Arne taught Kelly piano. Attwood travelled with him to visit Leopold Mozart, with a scheme to take Mozart’s son Wolfgang to England, but it didn’t come off. He was a good friend of the younger Mozart, frequently dining with him, and singing in the première of ‘The Marriage of Figaro.’ Kelly described Mozart as “remarkably fond of punch”, and claims always to have beaten him at billiards. The librettist da Ponte, he said, had a lisp and the character of a coxcomb. Kelly also worked in Venice with Paisiello and Martin y Soler. Hook was the ghost writer for his ‘Reminiscences’. Sheridan, a London friend, joked with him about his twin occupations dealing in wine and music.
Diaghilev oversaw the revolutionising of ballet theatre. Rimsky-Korsakov taught him, but told him he had no musical talent. He edited an influential art magazine with Benois, Bakst and his cousin and lover, Filosofov. Nijinsky, Fokine and Bakst formed the core of the revolutionary Ballets Russes group he took to France (Nijinsky, also his lover, was vindictively sacked when he got married). Cendrars drank champagne with him, while Marinetti got him to listen to Russolo’s noise machines. The talents Diaghilev worked with form a who’s who of his era’s avant-garde: Goncharova to Gabo, Picasso to Prokofiev, Strauss to Stravinsky.
Schikaneder belonged to the same masonic lodge as Mozart, and collaborated with him on ‘The Magic Flute.’ He commissioned two operas from Süssmayr, one successful, the other not.
Barclay’s club in occupied WWll Paris was where friends like Vian and Reinhardt could go and listen to forbidden American jazz (he was a great fan of Reinhardt’s, who dedicated a composition to him.) Aznavour had been a friend for years before they collaborated on song-writing and made records that established Aznavour’s career. Vian edited a magazine Barclay started, and sometimes played in his band. Jones worked for him as artistic director. Both Brel and Gréco left another label for the sake of joining Barclay (he had to release Johnny Hallyday, one of his roster of popular artists, in exchange).
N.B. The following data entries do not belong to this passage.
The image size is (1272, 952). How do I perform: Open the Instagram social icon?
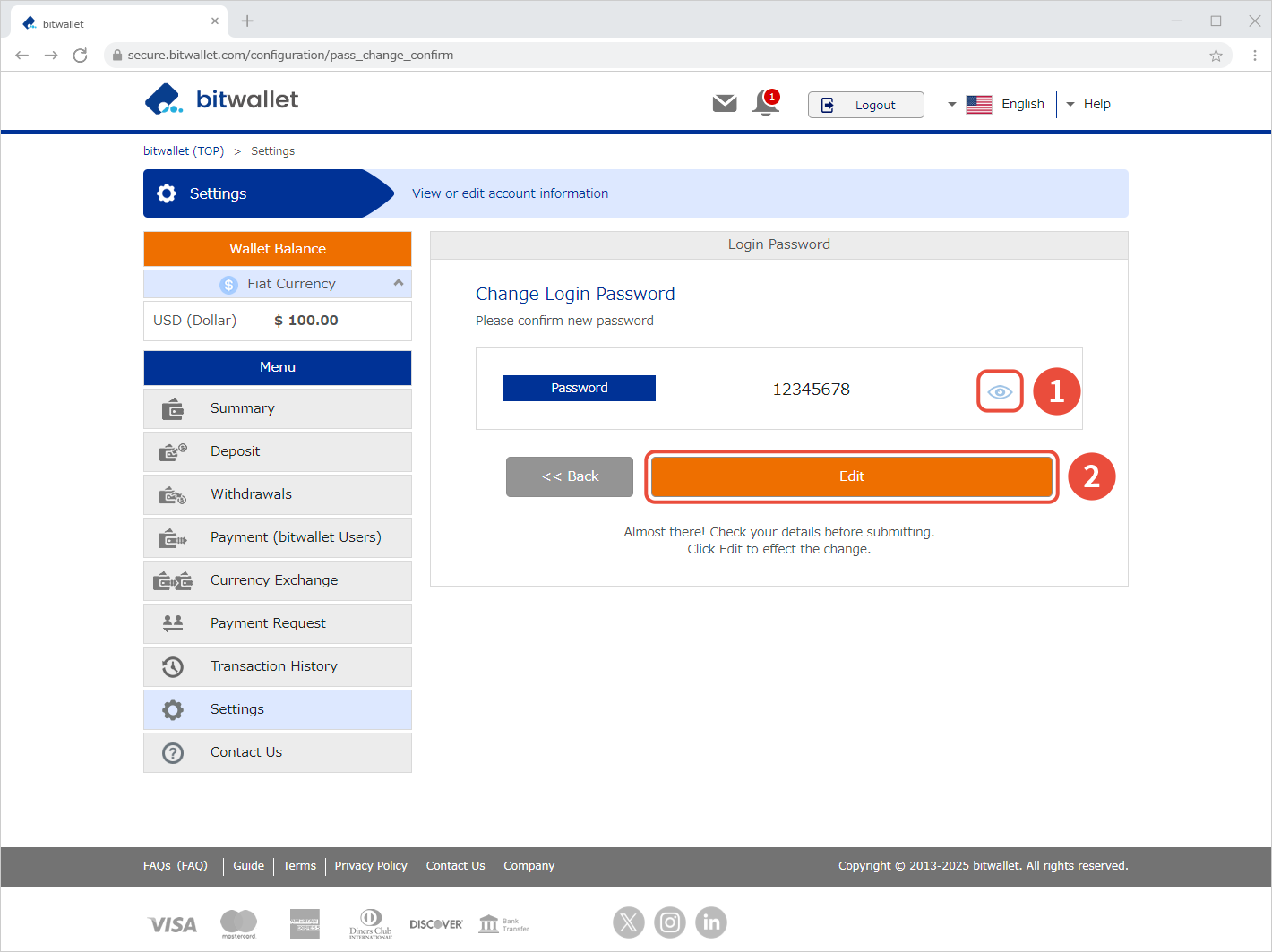(x=670, y=922)
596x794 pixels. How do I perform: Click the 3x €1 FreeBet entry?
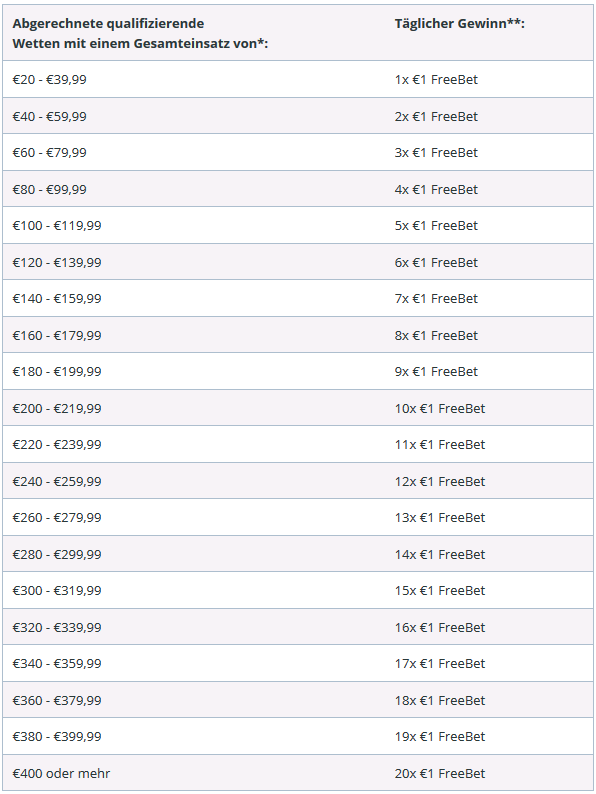(x=436, y=152)
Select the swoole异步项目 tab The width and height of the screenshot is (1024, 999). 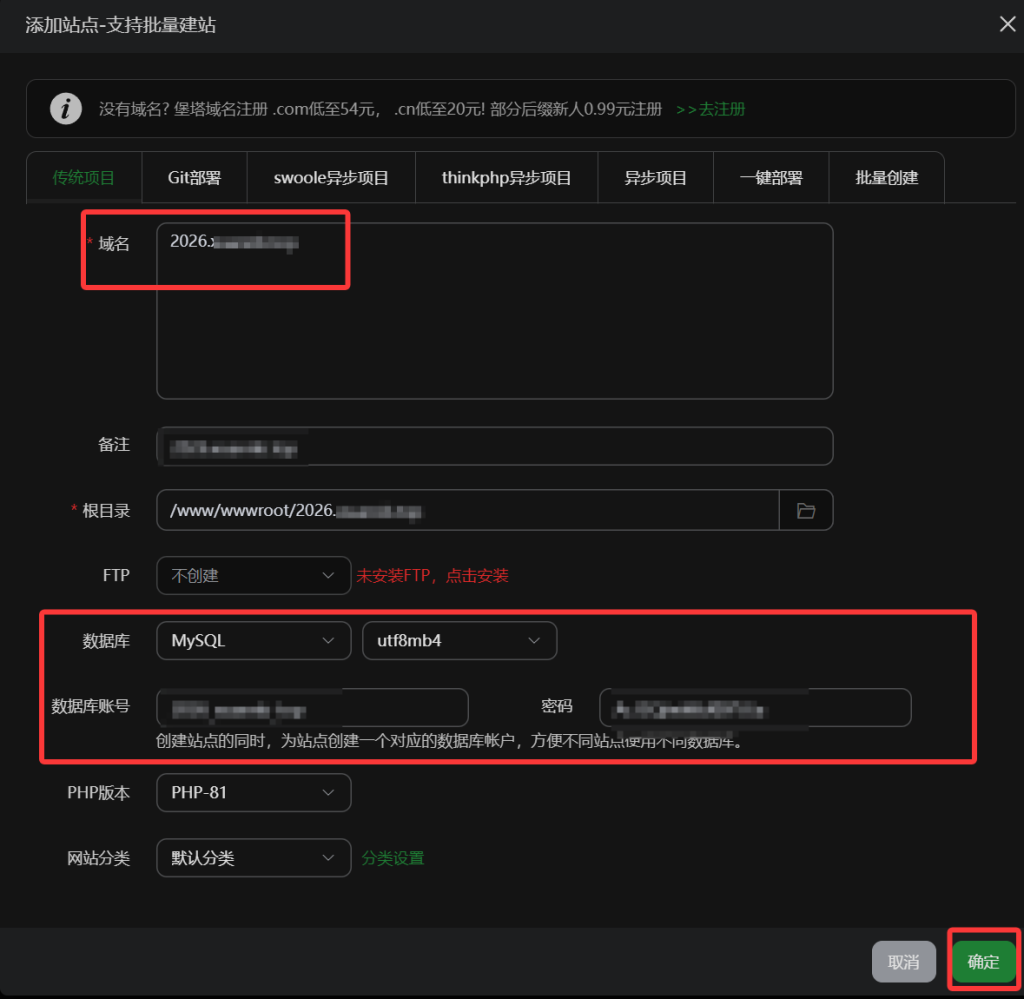point(331,178)
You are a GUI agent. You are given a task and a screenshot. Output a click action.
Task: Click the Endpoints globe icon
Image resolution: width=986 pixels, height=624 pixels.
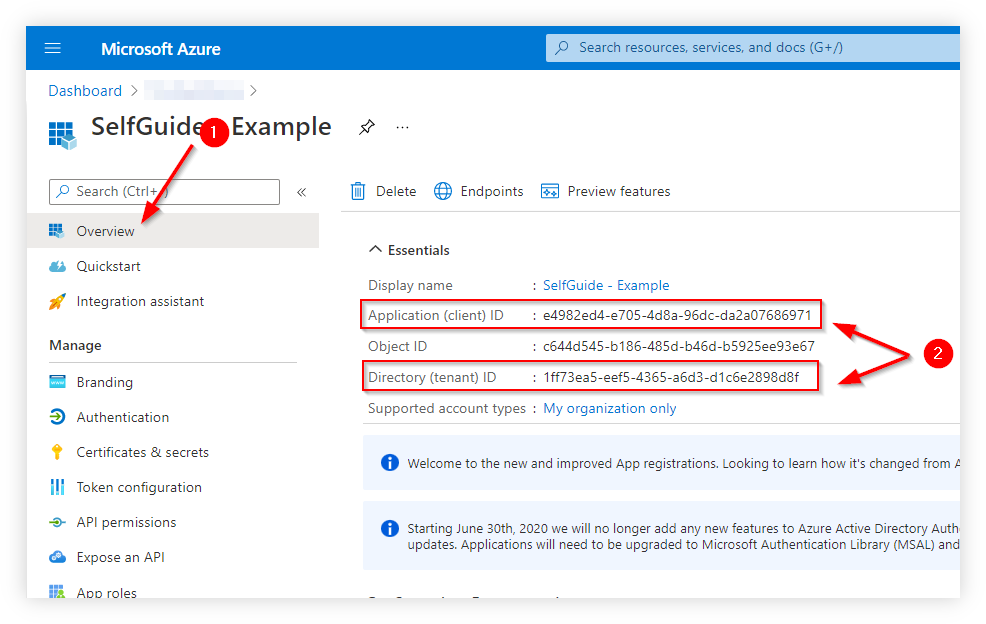pyautogui.click(x=443, y=191)
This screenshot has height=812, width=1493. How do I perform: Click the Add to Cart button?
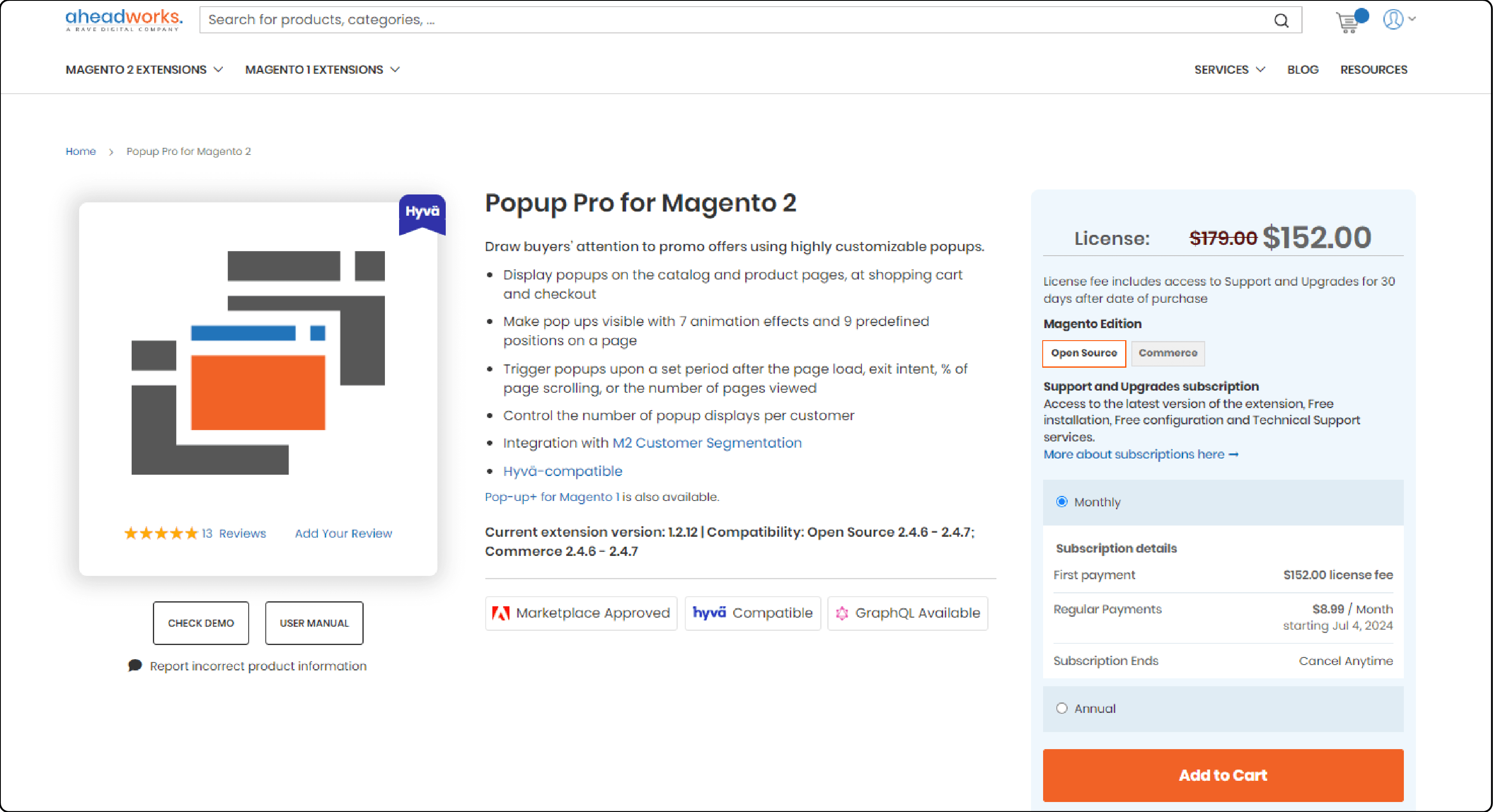1223,775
Liszt taught Siloti (one of those he taught for no payment, after taking holy orders), and nicknamed him ‘Silotissimus’ for his supreme pianistic skills. Siloti also studied with Tchaikovsky (and Rubinstein), and acted as Tchaikovsky’s editor. He himself taught his cousin Rachmaninoff, and was brother-in-law to Bakst. As a pianist, he accompanied Casals, while Schoenberg and Rimsky-Korsakov were guest-conductors in concerts he organised. Busoni found him more welcoming than others in Moscow musical society. Stravinsky, Glazunov, Liszt and Tchaikovsky all dedicated new pieces to him.